Sometimes I feel like Bill Murray in Groundhog Day. I wake up to the same day over and over. That’s the way it’s been lately. Today is another grey and cool day. It feels damp but no rain or snow – yet.
Wish I could be a wee bit more worldly and talk about more worldly issues like the post, The World is Not Flat. But alas, I can only talk about my every day mundane struggles. I am afraid, dear readers, that it’s all about me. That is all you are going to get – my myopic views of the world as I see it!
How am I seeing my world today? There’s still a lot of the same grey, cool dreariness of yesterday. I push myself to pump up my own adrenalin to head out the door with Sheba for an early morning fast walk. The crisp air helps to propel me forward even though Sheba would rather stop and smell the coffee. Some other morning, Sheba.

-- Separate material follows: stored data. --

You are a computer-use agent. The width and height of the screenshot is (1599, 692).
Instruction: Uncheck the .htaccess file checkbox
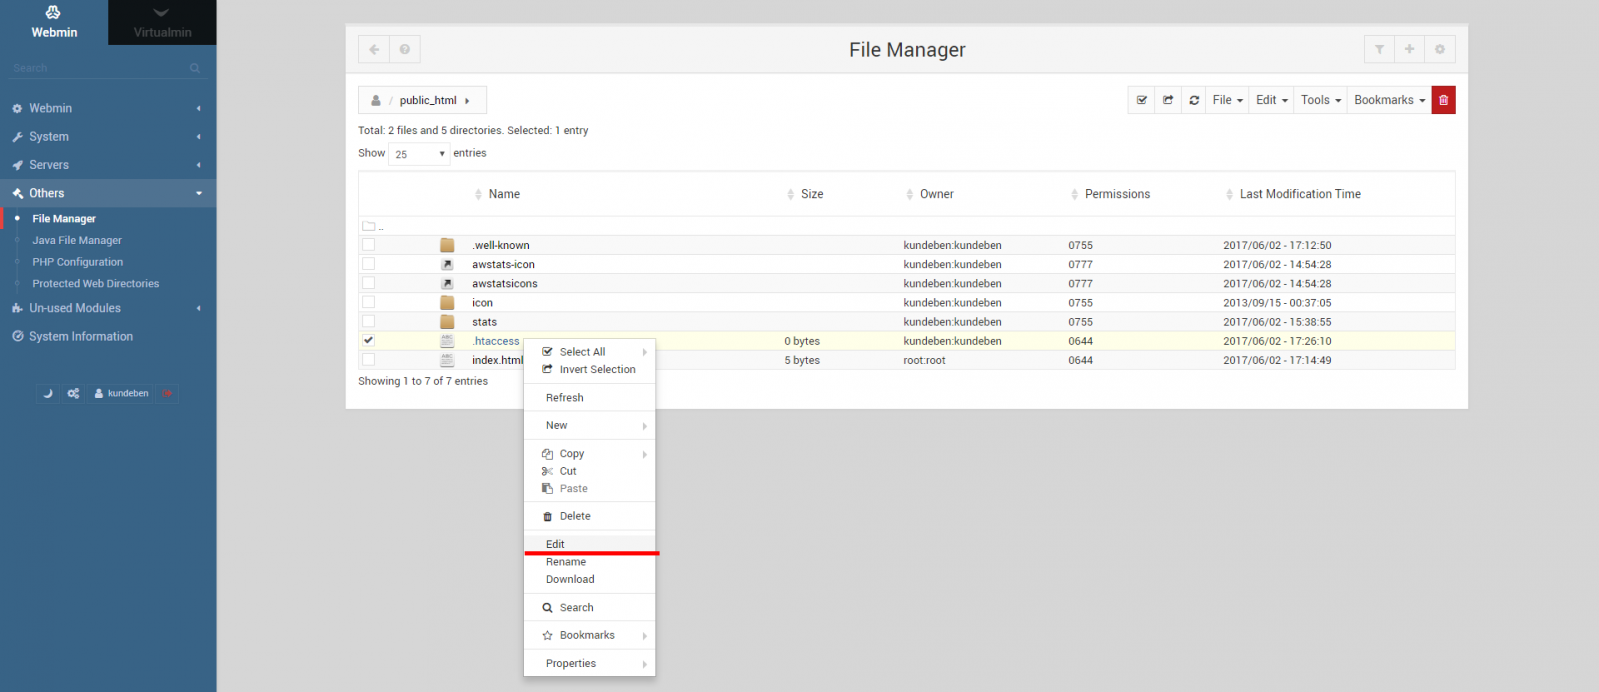coord(368,341)
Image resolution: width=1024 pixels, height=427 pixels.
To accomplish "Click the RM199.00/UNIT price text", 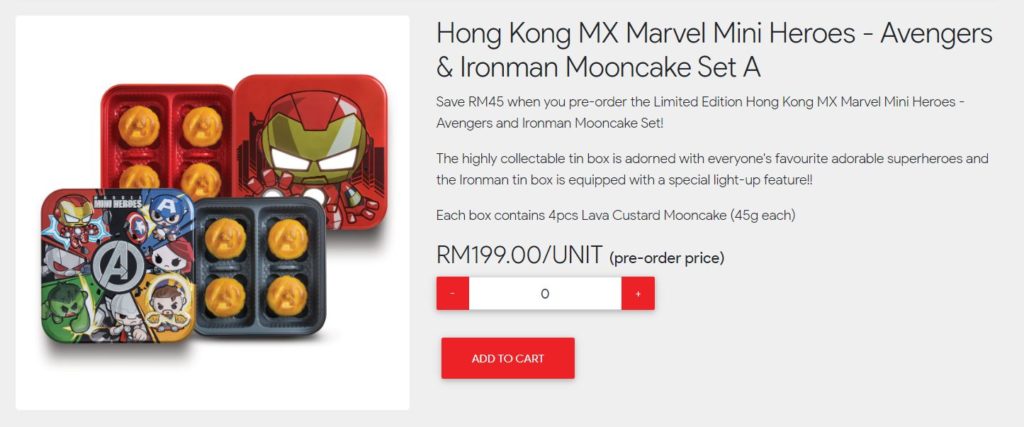I will (x=520, y=255).
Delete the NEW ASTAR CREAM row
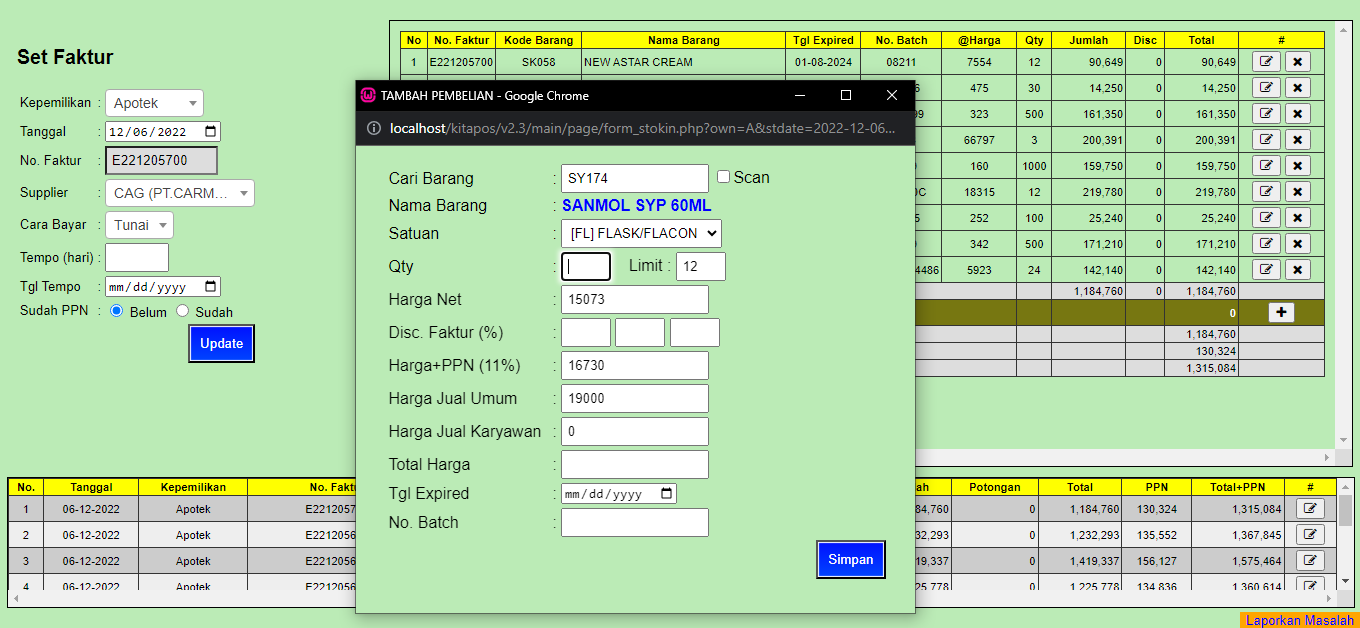The image size is (1360, 628). (x=1297, y=62)
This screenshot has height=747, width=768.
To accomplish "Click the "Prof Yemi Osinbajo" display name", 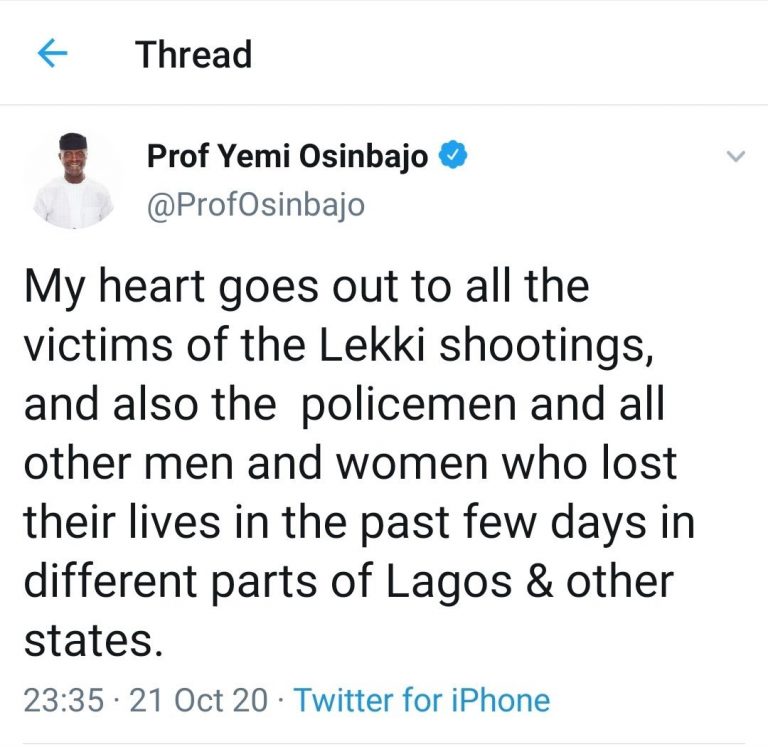I will (x=288, y=156).
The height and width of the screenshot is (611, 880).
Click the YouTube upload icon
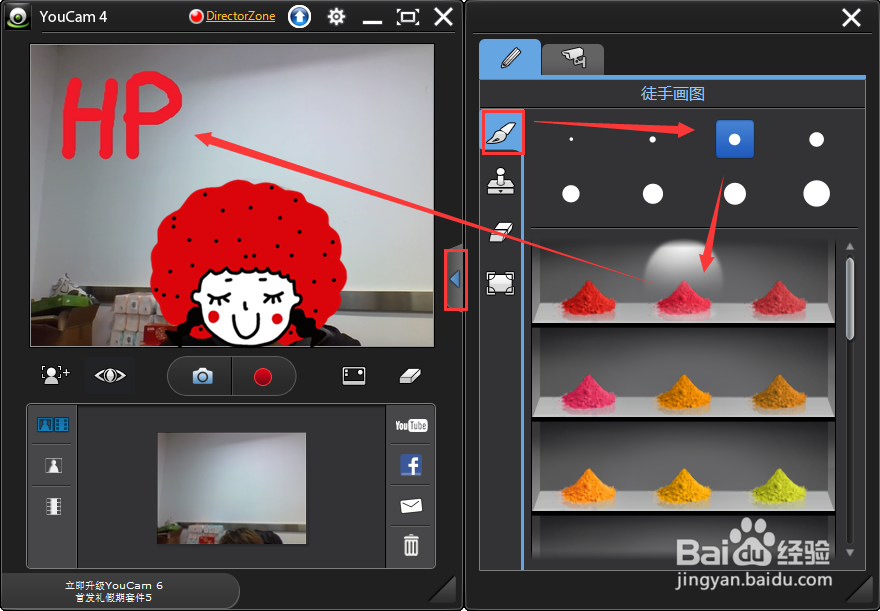point(410,425)
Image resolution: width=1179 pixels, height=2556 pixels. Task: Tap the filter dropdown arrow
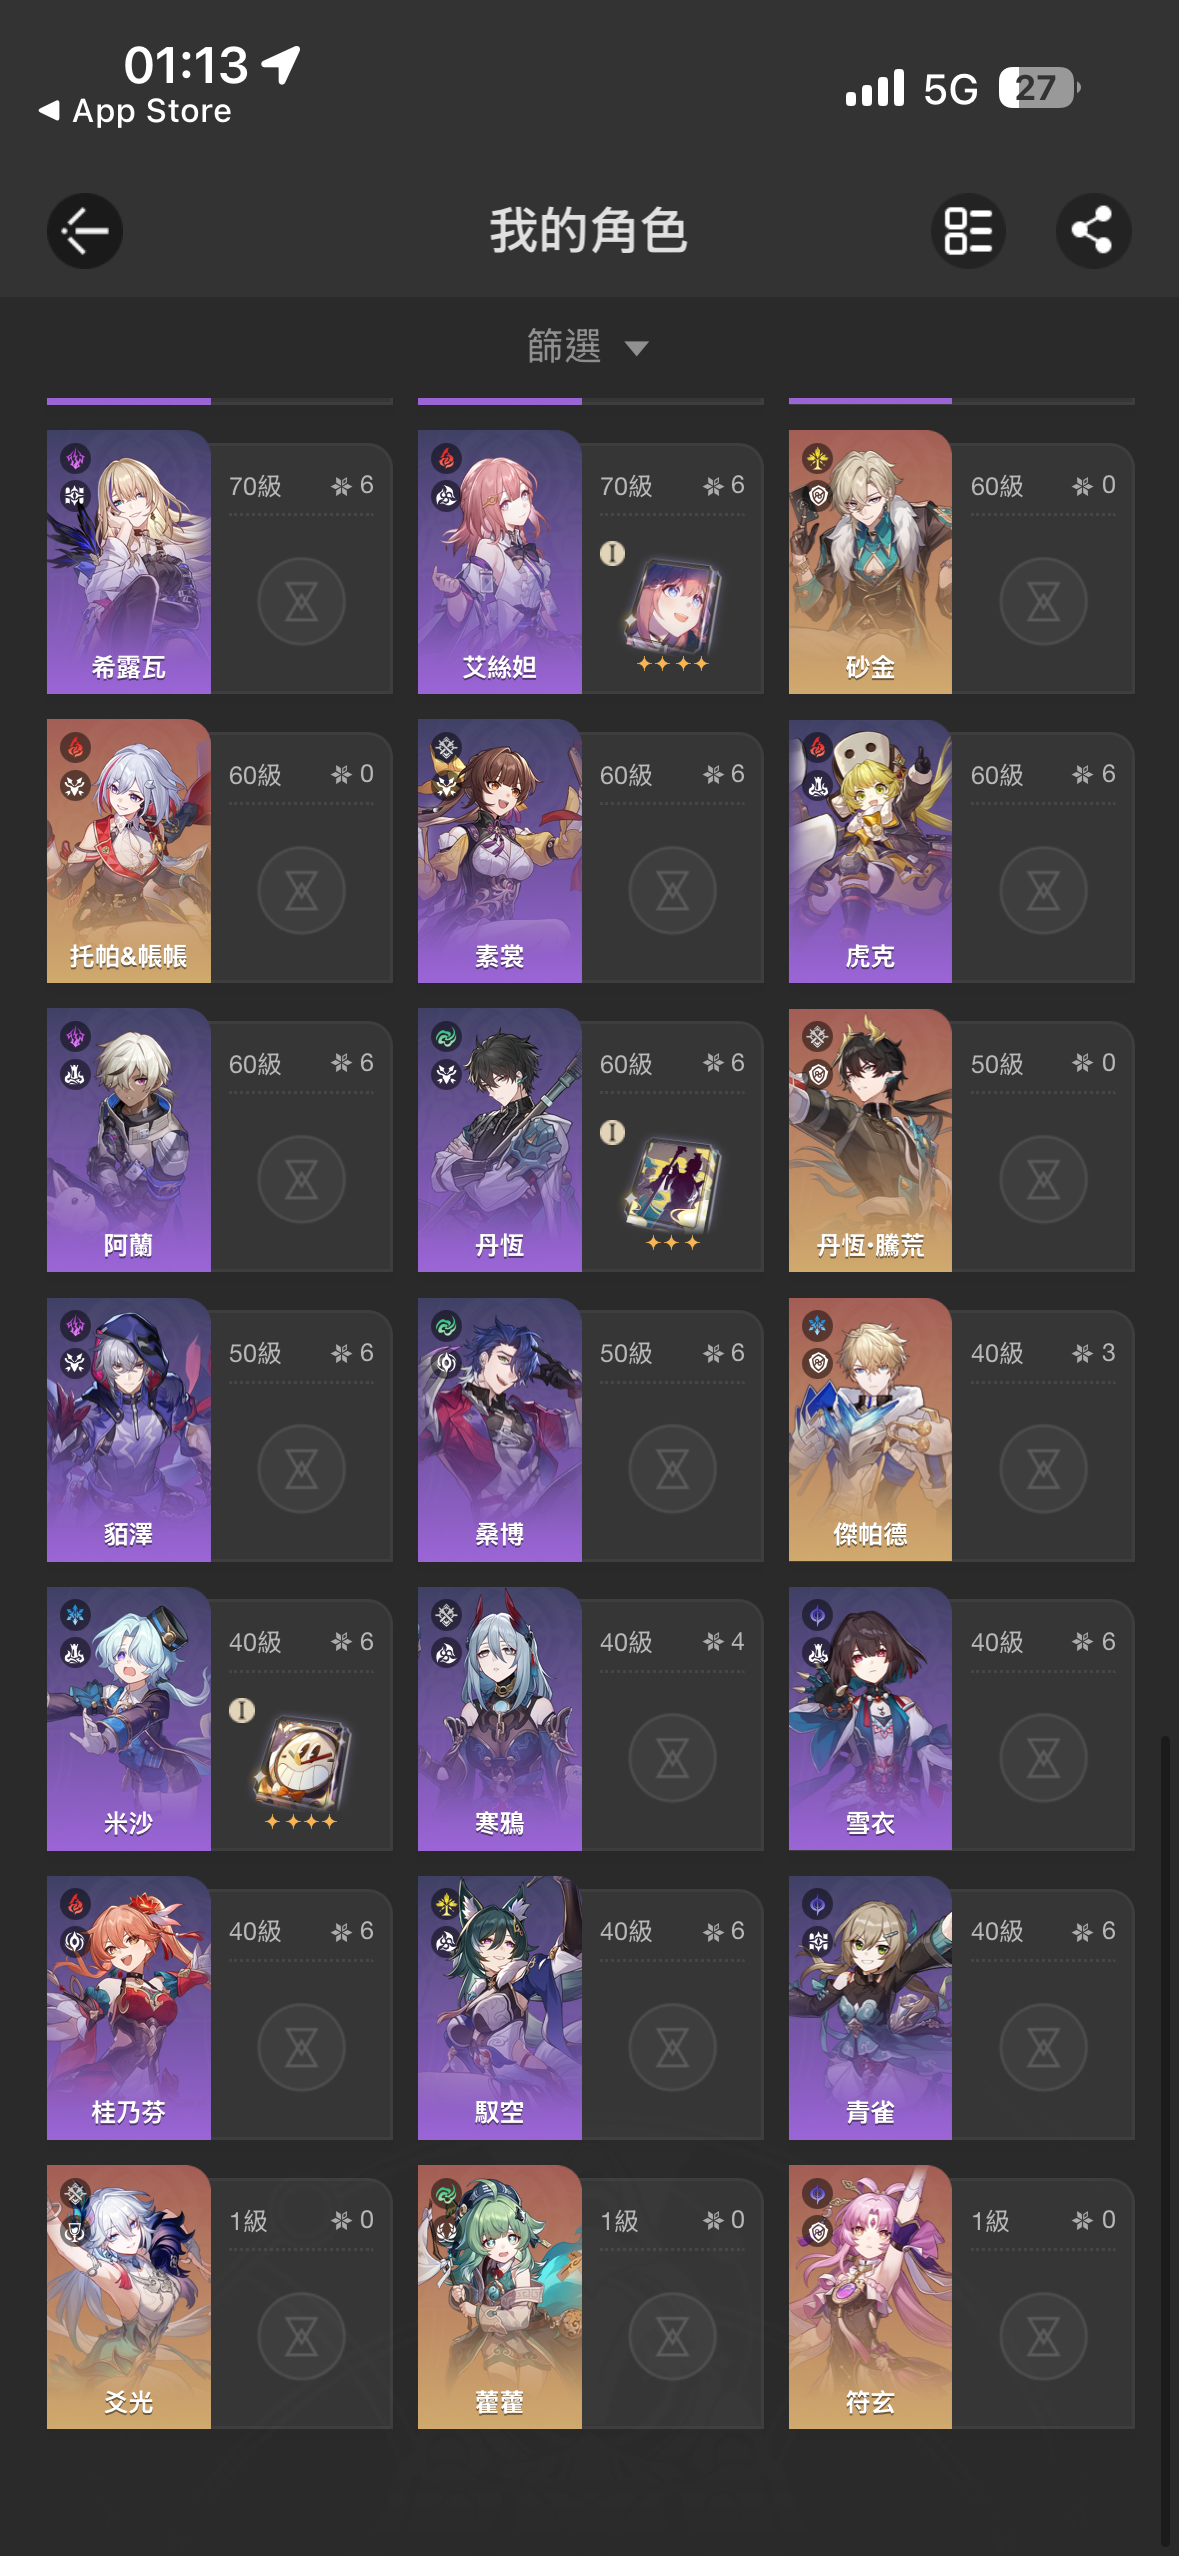tap(636, 348)
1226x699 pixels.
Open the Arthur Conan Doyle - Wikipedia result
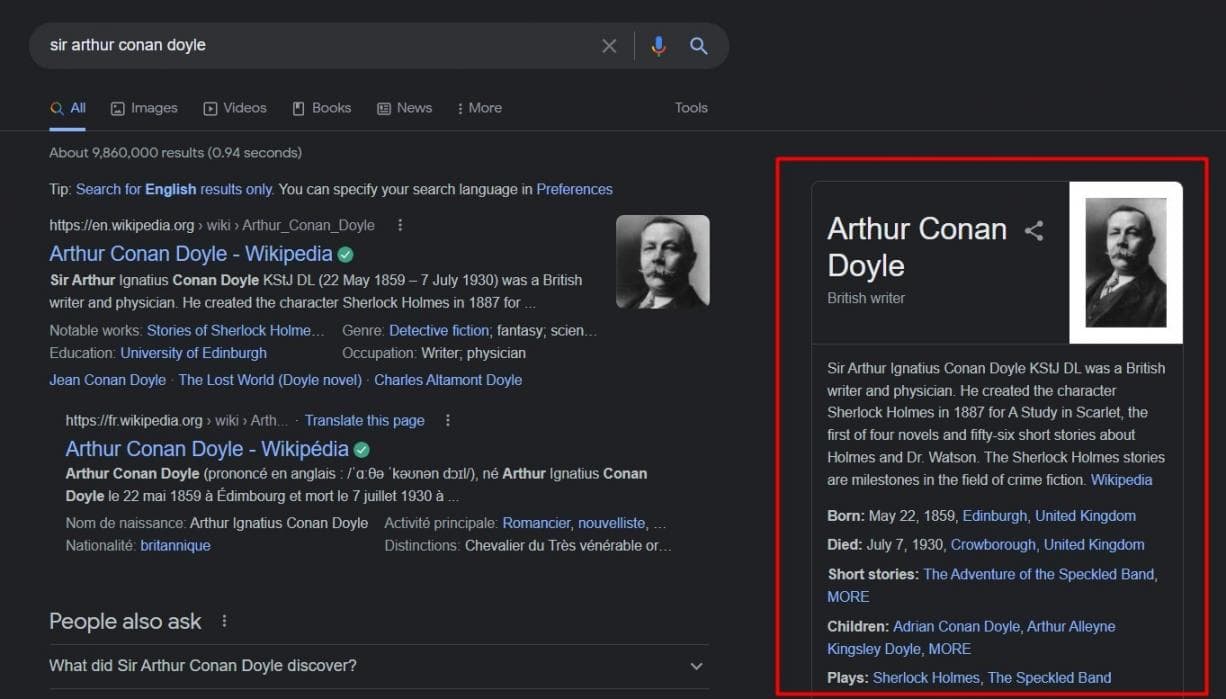[190, 254]
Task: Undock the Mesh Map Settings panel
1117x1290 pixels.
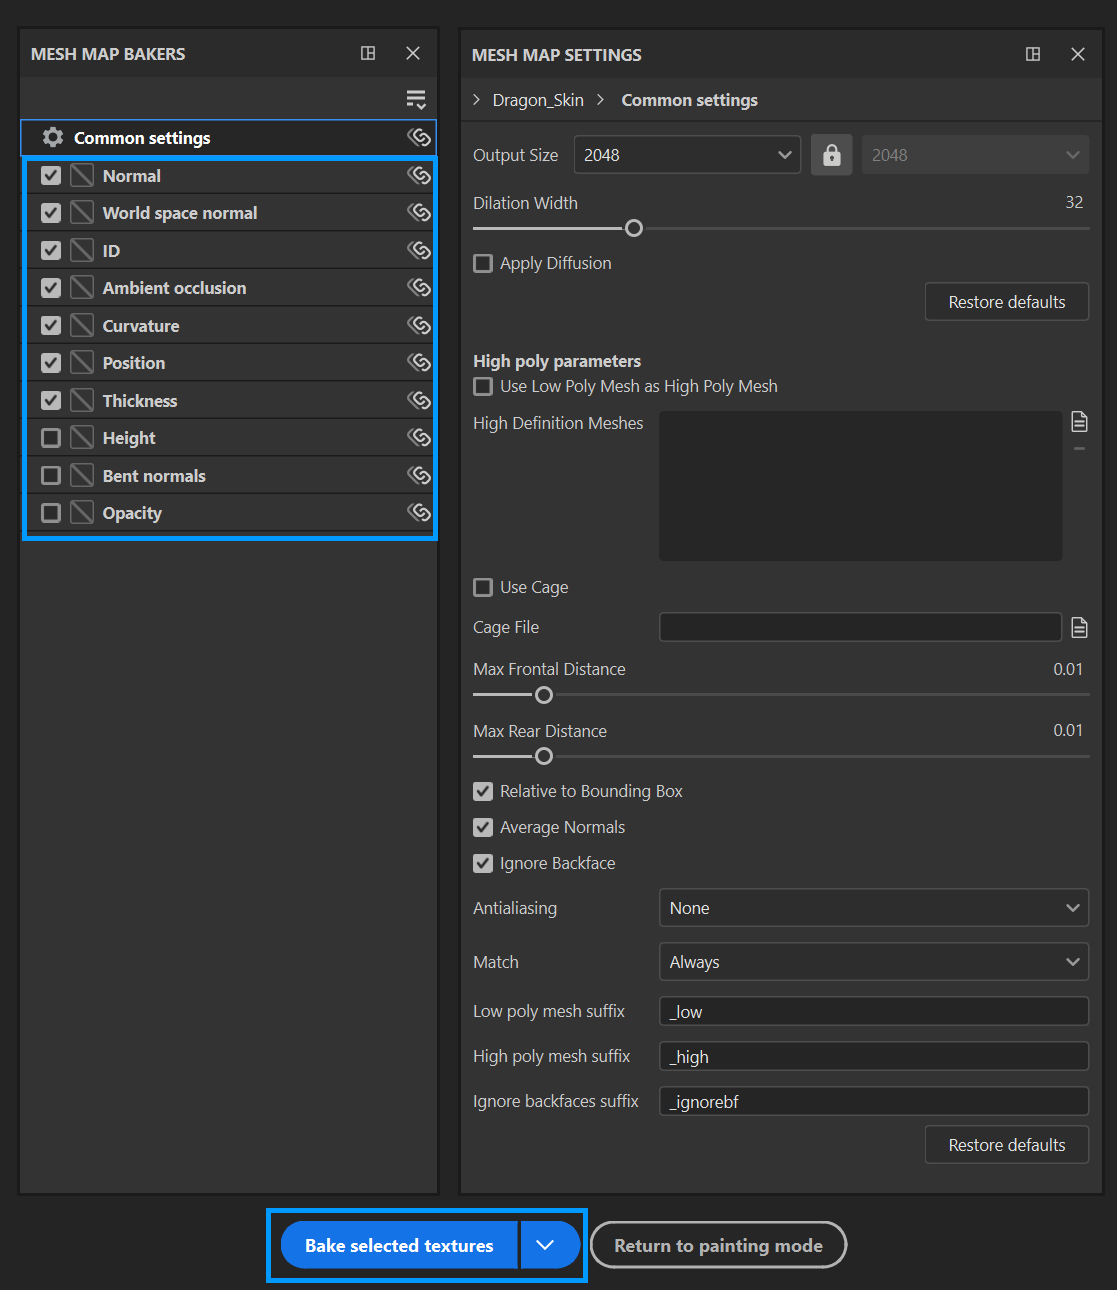Action: (1033, 54)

There is no point in moping over the weather. It is what it is. I am moving through the day. There are no end of things to do – books to be read and written, seedlings to transplant. My
cross-stitch of Jesus is calling me. I’ve been working on it off and on for a few years. It is time to complete unfinished projects.
It is time to put procrastination back on the shelf. There’s a life to be lived and doodles to be doodled. And there is Sheba to be cleaned up after. She has just thrown up on her rug. Grrrrr!